*What to work on*
Work through the entries below line by line and give the number of lines with the string "using", nothing else.

Segment Start: Listed entries

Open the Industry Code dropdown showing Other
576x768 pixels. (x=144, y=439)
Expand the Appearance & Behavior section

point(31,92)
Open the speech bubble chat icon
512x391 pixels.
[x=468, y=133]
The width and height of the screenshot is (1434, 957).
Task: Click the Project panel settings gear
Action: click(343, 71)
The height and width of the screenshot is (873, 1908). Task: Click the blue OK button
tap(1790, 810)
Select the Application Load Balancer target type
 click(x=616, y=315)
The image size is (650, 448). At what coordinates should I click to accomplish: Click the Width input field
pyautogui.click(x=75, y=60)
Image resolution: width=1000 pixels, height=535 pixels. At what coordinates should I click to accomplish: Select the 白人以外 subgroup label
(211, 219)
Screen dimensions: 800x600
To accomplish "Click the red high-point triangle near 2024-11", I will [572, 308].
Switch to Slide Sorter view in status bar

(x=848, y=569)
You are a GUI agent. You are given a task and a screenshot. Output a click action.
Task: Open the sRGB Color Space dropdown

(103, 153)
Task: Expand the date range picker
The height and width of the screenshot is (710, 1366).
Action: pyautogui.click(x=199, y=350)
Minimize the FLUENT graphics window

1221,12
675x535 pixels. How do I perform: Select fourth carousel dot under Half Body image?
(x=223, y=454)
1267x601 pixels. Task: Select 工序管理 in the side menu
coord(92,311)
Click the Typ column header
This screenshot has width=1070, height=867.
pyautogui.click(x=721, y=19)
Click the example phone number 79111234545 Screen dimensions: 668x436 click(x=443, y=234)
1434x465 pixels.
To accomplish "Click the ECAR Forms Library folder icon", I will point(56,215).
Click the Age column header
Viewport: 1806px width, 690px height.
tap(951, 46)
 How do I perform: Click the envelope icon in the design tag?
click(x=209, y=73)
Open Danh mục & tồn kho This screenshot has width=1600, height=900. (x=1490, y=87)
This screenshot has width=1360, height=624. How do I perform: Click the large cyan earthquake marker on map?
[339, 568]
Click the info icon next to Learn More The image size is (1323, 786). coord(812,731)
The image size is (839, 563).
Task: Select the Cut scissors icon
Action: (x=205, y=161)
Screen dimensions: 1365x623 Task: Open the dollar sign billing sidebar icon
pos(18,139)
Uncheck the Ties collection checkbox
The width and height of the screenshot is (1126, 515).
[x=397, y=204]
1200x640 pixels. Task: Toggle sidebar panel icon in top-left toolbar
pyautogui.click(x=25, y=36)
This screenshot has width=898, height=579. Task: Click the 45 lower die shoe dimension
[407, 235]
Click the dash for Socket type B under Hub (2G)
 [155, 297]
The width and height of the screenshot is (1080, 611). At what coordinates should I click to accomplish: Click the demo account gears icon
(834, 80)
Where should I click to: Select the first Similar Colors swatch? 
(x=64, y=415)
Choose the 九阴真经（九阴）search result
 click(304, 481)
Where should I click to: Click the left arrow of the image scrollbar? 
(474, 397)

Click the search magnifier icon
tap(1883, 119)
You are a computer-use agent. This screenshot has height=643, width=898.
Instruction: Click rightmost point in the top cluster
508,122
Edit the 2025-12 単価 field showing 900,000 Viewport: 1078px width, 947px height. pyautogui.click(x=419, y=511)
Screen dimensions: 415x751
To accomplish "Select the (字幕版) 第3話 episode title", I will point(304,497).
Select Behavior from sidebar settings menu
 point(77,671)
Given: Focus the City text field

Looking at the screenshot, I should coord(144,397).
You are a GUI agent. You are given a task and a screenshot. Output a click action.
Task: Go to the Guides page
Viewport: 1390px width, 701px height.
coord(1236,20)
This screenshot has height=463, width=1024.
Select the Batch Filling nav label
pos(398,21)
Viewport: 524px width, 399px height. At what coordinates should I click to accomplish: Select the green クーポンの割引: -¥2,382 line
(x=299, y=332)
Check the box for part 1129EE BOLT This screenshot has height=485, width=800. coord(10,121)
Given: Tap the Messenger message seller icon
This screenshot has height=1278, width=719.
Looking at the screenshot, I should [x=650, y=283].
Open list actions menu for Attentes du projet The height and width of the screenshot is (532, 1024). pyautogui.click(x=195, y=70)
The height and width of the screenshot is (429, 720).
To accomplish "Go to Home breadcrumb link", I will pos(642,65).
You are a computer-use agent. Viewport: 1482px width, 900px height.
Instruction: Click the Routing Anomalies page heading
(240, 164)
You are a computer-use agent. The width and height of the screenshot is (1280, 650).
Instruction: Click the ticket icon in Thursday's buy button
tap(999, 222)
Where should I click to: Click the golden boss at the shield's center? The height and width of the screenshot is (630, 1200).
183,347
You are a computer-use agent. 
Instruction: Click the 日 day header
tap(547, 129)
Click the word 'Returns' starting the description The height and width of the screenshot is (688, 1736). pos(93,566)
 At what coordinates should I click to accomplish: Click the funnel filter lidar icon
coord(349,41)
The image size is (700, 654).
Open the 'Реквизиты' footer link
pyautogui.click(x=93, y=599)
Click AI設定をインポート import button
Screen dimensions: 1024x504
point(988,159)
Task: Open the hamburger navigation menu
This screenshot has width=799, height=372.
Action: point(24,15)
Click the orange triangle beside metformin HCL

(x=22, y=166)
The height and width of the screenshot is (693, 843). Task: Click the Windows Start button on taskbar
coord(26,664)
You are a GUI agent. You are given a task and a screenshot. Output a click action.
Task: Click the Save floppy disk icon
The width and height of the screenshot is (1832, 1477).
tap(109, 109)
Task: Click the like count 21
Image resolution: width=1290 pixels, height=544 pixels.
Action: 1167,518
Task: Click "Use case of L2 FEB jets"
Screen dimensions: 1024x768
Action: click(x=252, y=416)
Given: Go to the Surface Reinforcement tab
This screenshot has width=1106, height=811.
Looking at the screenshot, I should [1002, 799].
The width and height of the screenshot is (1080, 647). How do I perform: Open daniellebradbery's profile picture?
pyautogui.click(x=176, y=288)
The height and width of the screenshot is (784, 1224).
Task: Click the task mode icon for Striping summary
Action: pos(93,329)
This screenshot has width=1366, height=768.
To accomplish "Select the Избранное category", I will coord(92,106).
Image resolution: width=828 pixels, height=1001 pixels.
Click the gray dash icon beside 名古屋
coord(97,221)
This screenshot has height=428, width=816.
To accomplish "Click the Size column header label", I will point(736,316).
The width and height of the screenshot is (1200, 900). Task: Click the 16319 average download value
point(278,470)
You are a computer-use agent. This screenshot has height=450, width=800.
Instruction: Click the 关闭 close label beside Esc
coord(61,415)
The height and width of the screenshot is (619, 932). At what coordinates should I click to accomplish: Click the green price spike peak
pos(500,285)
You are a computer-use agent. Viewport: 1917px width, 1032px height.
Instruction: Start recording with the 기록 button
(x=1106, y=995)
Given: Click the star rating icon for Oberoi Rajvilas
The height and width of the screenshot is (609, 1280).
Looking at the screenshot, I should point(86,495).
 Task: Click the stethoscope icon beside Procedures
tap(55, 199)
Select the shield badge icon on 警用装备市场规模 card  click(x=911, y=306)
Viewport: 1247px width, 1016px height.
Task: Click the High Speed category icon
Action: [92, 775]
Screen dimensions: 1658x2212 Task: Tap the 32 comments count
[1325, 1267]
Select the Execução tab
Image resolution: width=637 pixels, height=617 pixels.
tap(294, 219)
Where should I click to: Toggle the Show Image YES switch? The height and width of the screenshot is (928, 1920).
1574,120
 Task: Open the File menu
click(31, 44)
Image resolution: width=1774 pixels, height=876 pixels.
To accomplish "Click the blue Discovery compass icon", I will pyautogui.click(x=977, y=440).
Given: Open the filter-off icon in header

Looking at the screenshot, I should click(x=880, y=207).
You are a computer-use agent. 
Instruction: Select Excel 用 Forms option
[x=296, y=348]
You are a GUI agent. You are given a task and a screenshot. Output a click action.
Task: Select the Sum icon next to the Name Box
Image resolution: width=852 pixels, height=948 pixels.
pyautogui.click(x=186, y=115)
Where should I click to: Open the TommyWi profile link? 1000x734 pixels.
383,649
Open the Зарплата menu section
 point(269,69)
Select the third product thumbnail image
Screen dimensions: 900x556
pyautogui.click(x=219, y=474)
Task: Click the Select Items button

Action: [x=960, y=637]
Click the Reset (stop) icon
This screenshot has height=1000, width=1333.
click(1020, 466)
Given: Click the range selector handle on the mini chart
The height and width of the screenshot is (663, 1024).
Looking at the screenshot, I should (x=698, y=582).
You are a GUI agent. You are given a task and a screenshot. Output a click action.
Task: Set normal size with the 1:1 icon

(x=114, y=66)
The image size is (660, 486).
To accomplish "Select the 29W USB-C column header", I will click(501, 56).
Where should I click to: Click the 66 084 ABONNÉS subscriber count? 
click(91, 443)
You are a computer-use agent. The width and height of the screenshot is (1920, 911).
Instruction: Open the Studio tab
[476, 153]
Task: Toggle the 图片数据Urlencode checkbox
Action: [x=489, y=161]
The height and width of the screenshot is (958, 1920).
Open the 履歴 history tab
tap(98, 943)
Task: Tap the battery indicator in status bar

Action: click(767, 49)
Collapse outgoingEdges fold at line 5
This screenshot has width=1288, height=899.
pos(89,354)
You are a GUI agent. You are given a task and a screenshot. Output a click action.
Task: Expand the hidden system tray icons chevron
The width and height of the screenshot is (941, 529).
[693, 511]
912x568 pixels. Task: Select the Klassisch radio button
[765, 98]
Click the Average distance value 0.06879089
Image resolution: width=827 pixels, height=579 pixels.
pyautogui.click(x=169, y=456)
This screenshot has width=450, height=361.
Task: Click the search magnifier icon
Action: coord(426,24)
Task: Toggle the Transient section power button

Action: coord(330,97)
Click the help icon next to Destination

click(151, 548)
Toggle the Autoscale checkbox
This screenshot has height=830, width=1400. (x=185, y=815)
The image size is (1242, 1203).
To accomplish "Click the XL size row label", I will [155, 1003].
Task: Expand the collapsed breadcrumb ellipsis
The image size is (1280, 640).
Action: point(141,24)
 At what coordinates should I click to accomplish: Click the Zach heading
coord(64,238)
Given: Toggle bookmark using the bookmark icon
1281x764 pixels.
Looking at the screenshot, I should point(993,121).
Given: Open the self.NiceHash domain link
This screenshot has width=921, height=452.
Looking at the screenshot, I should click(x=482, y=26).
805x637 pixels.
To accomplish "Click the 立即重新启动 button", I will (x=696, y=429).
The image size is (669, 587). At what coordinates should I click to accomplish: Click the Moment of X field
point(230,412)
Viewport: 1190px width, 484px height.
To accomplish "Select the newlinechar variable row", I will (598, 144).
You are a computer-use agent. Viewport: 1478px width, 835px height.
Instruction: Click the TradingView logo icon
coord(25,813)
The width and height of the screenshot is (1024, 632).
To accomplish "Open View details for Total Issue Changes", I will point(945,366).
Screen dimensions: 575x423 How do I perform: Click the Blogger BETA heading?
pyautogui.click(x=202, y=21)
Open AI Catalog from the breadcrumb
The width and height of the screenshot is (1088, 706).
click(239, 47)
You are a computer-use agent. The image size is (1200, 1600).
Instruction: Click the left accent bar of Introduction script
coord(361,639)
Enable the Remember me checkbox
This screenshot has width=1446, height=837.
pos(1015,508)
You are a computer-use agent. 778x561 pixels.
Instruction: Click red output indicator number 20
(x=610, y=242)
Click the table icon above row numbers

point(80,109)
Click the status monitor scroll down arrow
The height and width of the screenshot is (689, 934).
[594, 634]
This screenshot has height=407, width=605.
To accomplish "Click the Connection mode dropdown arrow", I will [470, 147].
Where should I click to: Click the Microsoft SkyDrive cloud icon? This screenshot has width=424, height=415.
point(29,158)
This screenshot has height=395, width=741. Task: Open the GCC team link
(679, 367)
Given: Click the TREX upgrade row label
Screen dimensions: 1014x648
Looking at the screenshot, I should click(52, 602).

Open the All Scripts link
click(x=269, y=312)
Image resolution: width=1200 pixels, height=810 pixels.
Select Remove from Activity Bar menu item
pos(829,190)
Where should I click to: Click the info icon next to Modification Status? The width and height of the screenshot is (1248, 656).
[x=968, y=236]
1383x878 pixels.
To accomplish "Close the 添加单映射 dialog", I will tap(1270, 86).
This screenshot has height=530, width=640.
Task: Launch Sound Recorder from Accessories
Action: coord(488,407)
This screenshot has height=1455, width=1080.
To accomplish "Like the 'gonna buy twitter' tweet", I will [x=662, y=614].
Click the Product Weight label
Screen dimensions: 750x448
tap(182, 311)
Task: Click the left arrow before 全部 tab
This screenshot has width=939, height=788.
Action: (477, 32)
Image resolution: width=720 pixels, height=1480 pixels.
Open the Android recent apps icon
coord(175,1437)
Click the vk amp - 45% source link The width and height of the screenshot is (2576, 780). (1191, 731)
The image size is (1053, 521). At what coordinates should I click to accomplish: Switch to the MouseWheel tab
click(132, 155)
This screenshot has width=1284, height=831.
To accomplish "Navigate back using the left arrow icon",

Segment End: Listed entries

*Task answer*
2